» **Directions for this task**:
Go to the line that contains "Task: Click the" in the records below and repeat it, and each line after it, exactly through the end, omitting pictures.

**** Material for this task ****

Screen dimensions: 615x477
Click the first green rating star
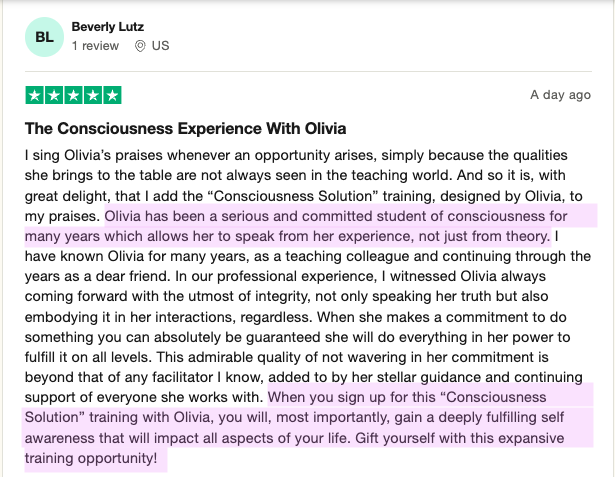pos(34,96)
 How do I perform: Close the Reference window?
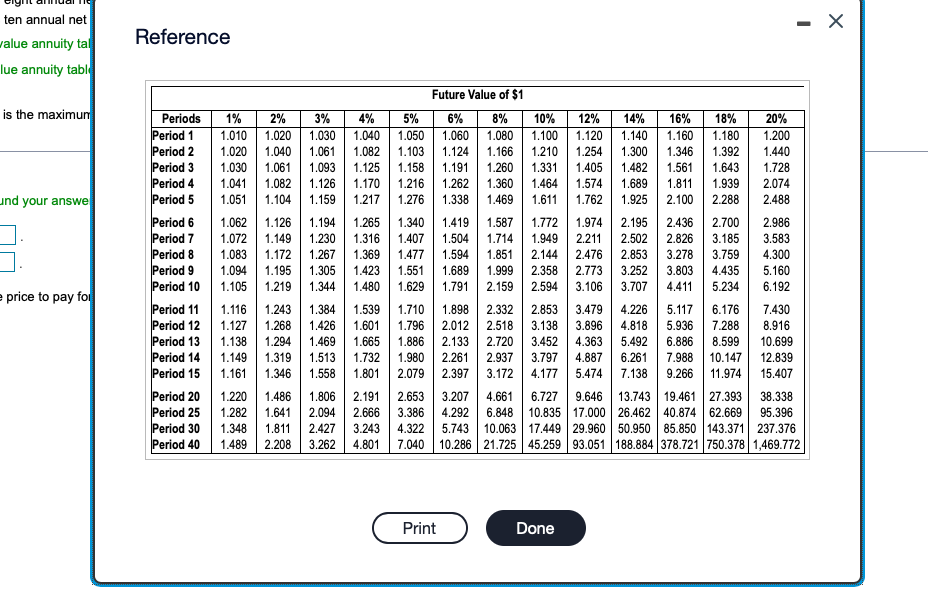click(x=835, y=21)
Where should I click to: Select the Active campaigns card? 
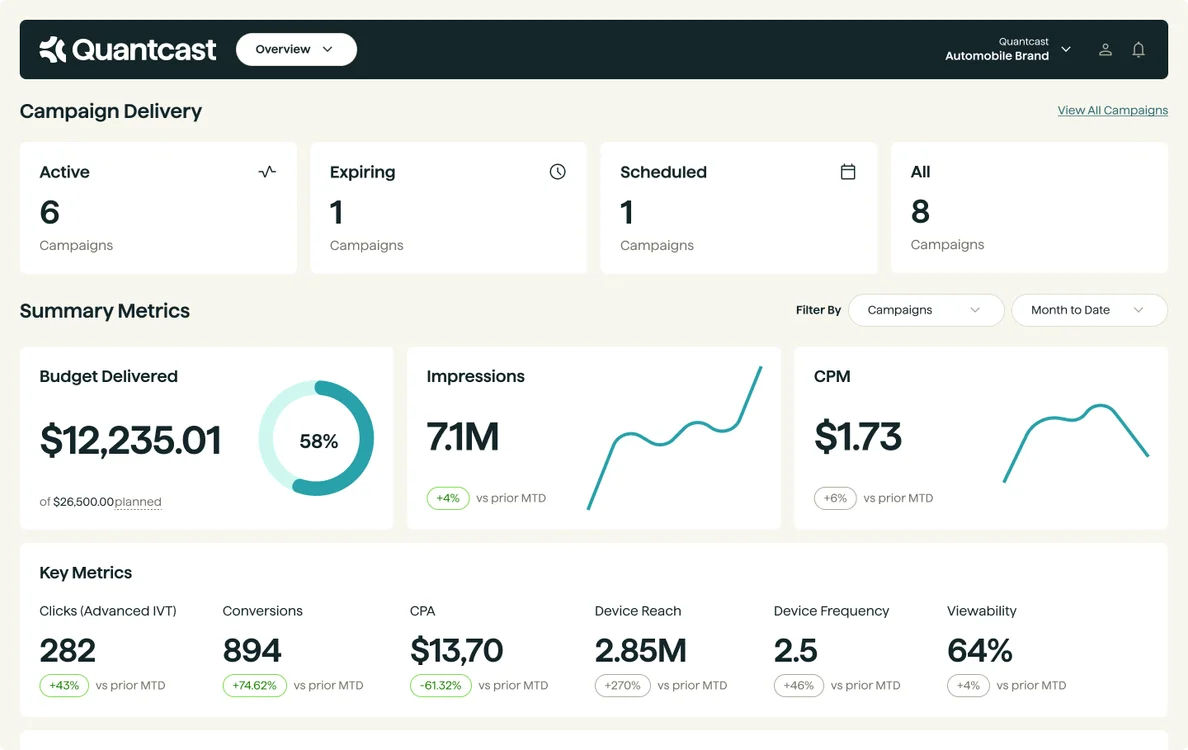tap(158, 207)
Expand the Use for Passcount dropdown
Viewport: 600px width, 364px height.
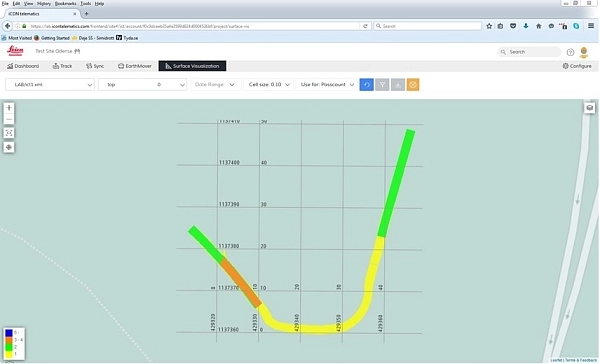pyautogui.click(x=327, y=85)
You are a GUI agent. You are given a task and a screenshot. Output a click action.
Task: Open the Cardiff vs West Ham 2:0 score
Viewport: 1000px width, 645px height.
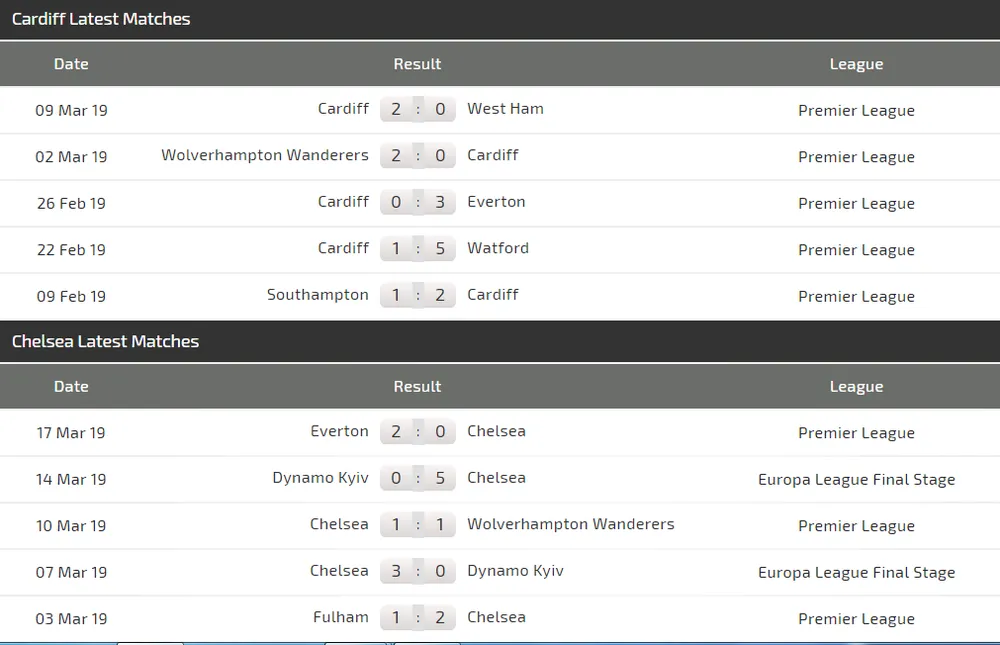click(418, 109)
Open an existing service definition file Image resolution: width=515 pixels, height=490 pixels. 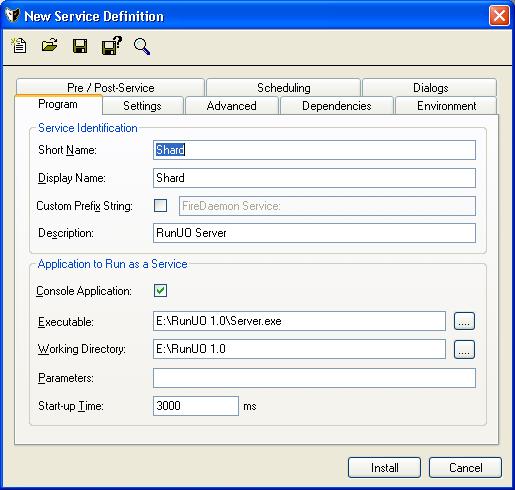(x=49, y=45)
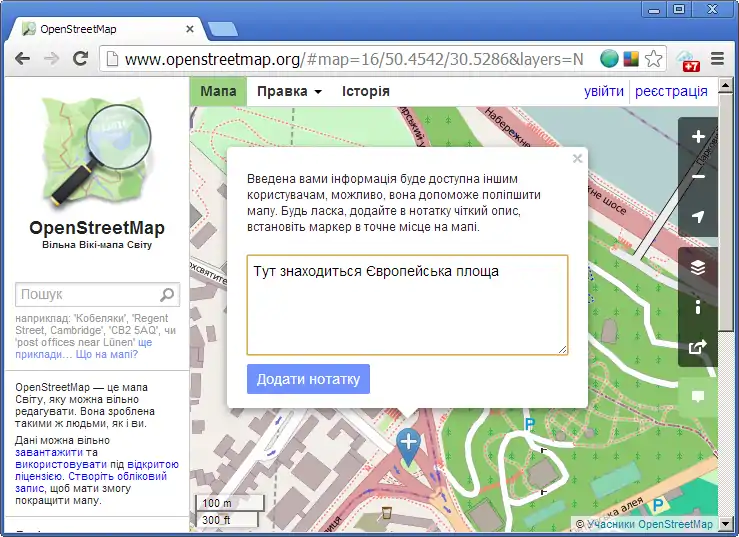Image resolution: width=739 pixels, height=537 pixels.
Task: Zoom out with the map minus button
Action: [x=698, y=177]
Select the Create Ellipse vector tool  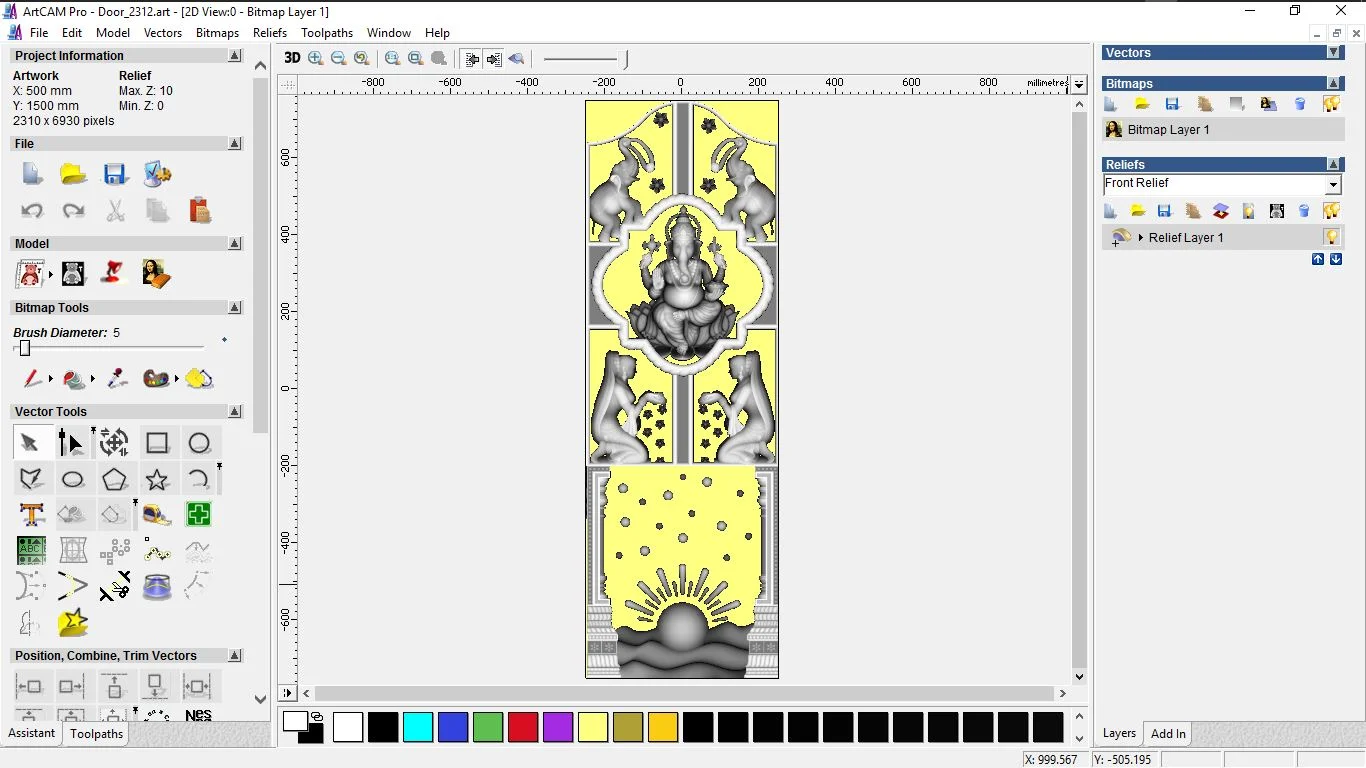click(x=72, y=479)
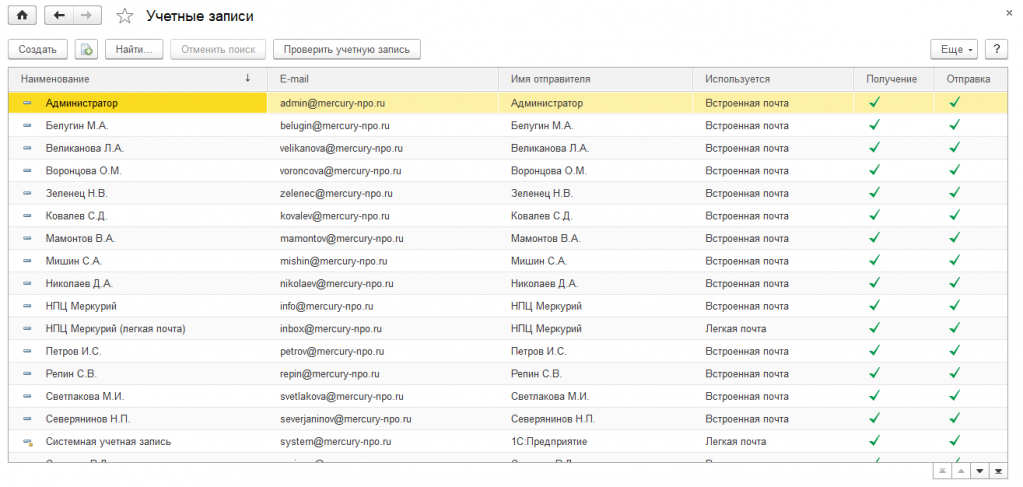Click the Создать button
This screenshot has height=487, width=1023.
(37, 49)
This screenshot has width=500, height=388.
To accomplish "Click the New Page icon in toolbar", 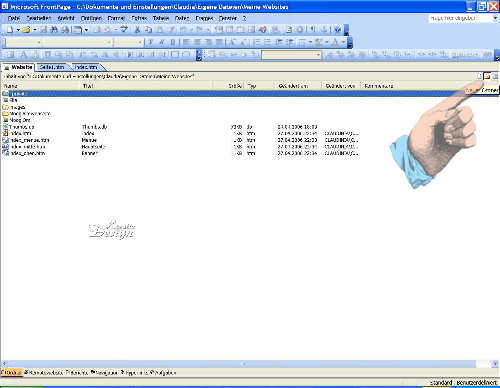I will [x=10, y=30].
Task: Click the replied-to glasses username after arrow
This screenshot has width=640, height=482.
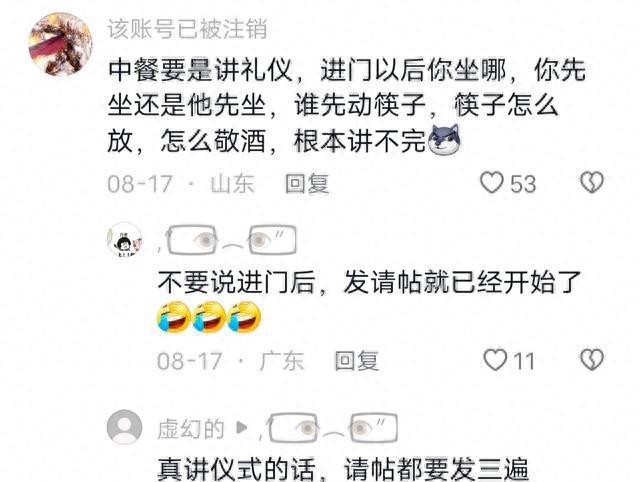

****

» **Written answer**:
Task: Click the replied-to glasses username after arrow
This screenshot has width=640, height=482.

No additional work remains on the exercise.